# East Wind Chinese Tractor DFS454 Review



## gotdone (Jul 27, 2015)

Would like to shout out to any East Wind Chinese tractor owners? Who have also purchased from Midway Sales here in melbourne, australia? Please tell me there is light at the end of this tunnel. Nightmare of a tractor, wishing I never bought it, nothing but trouble since day dot - cna anybody else shed some light on their experience? find that warranty isnt really worth the paper its written on - and to date, spent over $6,000 on repairs that should never have happened in the first place. hydraulic system constantly leaking and blowing. rams been replaced 3 times. o-rings and seals complete overhaul. rust under the paint work after the first month...the list goes on my fingers would get sore.

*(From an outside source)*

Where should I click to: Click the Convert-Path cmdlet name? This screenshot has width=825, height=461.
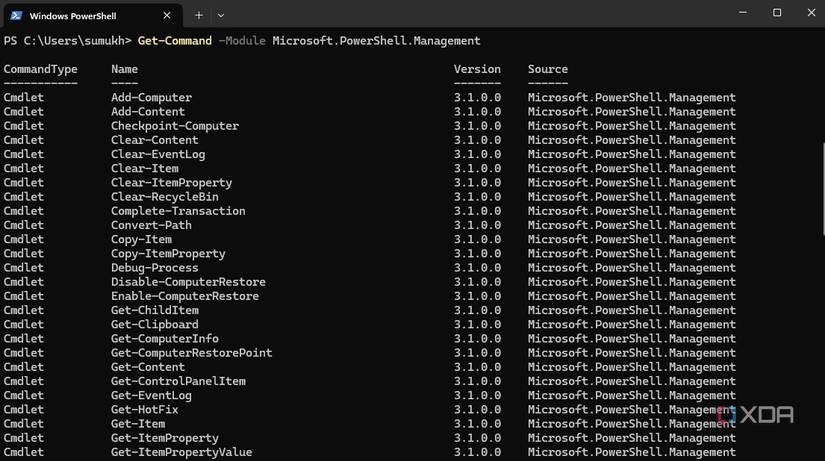pos(151,225)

Starting to feel like ive got done. i thought i was doing the right thing buy getting a cheap chinese tractor, but the east wind seriously has not lived to my expectations and i dont know what i can do? i feel like this tractor is gonna cost me 30k in repairs in the next 5 years. a clutch replacement is next on my list, and thats gonna hit me about 2-3k already been getting quotes. at my wits end!!


----------



## freedhardwoods (Aug 22, 2011)

There is a cheap Chinese tractor (name?) that is (was?) being sold by the tractor supply stores around here. Same story. They aren't worth taking home if they gave them away.

My Brother-in-law had our neighbors tractor in his shop every time the neighbor tried to use it.


----------



## pogobill (Jan 31, 2012)

I can't be sure, but this doesn't seem like the first time this exact same scenario has been played out here, and on other forums for that matter.
Perhaps a little consultation with a solicitor will give you an idea of what recourse you and the many others may or may not have. Good luck


----------